To implement that, the toolchain needs to distinguish between symbols defined with an explicit initializer and those defined without, and that's where (for C) symbol type "common" comes in -- it is used to convey a symbol that is defined, but without an explicit initializer. Typical linker behavior would be to treat all such symbols as undefined ones if one of the objects being linked has a definition for that symbol with a different type, or else to treat all but one of them as undefined, and the other as having type B (implying default initializtion).
But the MacOS development toolchain seems to have hatched a bug.

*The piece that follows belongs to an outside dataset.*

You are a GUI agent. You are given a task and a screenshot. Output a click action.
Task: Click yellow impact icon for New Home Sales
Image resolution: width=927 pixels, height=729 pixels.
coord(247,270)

In your example, it is erroneously failing to recognize the type C symbol as a viable definition when that appears in a library. The issue might be either in the Clang front end or in the system linker, or in a combination of both. Perhaps this arrived together with Apple's recent tightening (and subsequent re-loosening) of the compiler's default conformance settings.
You can probably work around this issue by adding --fno-common to your C compiler flags. GCC and Clang both accept that for disabling the symbol merging described above, and, at least on my machine, they both implement that by emitting the symbol as type B when it is defined without an explicit initializer, just as if it had been explicitly initialized to a null pointer. Note well, however, that this will break any code that is presently relying on that merging behavior.